At the time that tensions in Jerusalem rose to new dangerous levels, Netanyahu was struggling to form a new coalition. The new Knesset is so fragmented that any coalition would need the support from both Jewish religious nationalists and Arab religious nationalists. It is a circle that’s hard to square. Netanyahu also began to attend hearings of his corruption trial – his time to form a coalition was running out. As the opposition now attempted to form a new, more liberal government, Bibi’s extremist allies began to provoke Palestinians in the Sheikh Jarrah neighbourhood of East Jerusalem, and police moved in with heavy-handed tactics. Temperatures began to rise during the holy month of Ramadan, and riots broke out. It was clear that with violence escalating, the range of progressives, centrists, and nationalists would struggle to form a coalition.
At the same time, on the Palestinian side, Hamas and Fatah struggled for dominance. New elections were on the horizon for the first time since 2006, and a Hamas victory was on the cards. President Mahmoud Abbas decided to postpone the elections, a move that undermined Hamas’s relevance for the West Bank. A window of opportunity opened for Hamas to show it still mattered.
When Israeli police broke into the Al-Aqsa Mosque and fired stun grenades inside, it was clear the result would be violence; the question was just how bad it would get. When Hamas gave an ultimatum and then fired rockets at Jerusalem, it was clear that a bombing campaign against Gaza would ensue. These are the tragic clockwork movements of this conflict that rise again and again without fail.
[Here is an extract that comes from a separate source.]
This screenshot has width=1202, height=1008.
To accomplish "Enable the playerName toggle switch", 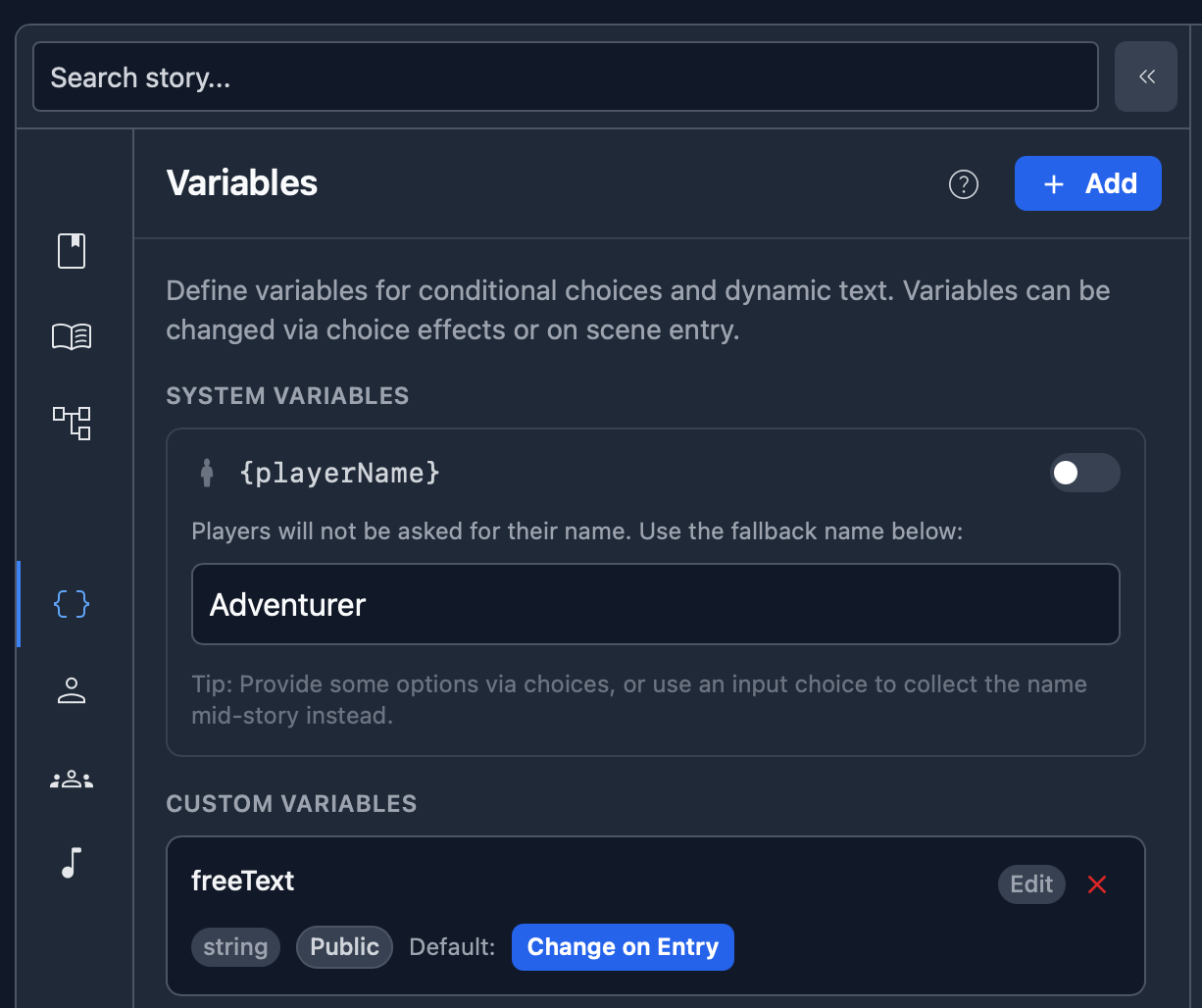I will coord(1084,474).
All Hamas and Bibi needed to do was to follow the logic of every previous round and do what they had done before.
As Israeli jets, drones and artillery bombarded Gaza, and thousands of rockets rained down on Israel’s cities, the attempts to form a new government in Israel failed. Hamas positioned itself as the defender of Jerusalem. In the meantime, horrific violence broke out on the streets across Israel, and Jewish and Arab extremists roamed the streets, lynching passers by, burning and looting shops. A new and shocking, uglier form of hatred has been unleashed, something never seen before.
This violence was no fight of David against Goliath. It was not the story of a fight for survival. It is the tragic reality of innocent people trapped on both sides by violent extremists and cynical opportunists. It is clear that if hatred and prejudice are cultivated under pressure they explode with fury.
To break this depressing downward spiral, simplistic condemnation will not be enough. There must be real and tangible dialogue between democrats on both sides who choose to live together, and who recognise common humanity. Only an alliance of the sane and compassionate can remove this dangerous band of cynics and fanatics.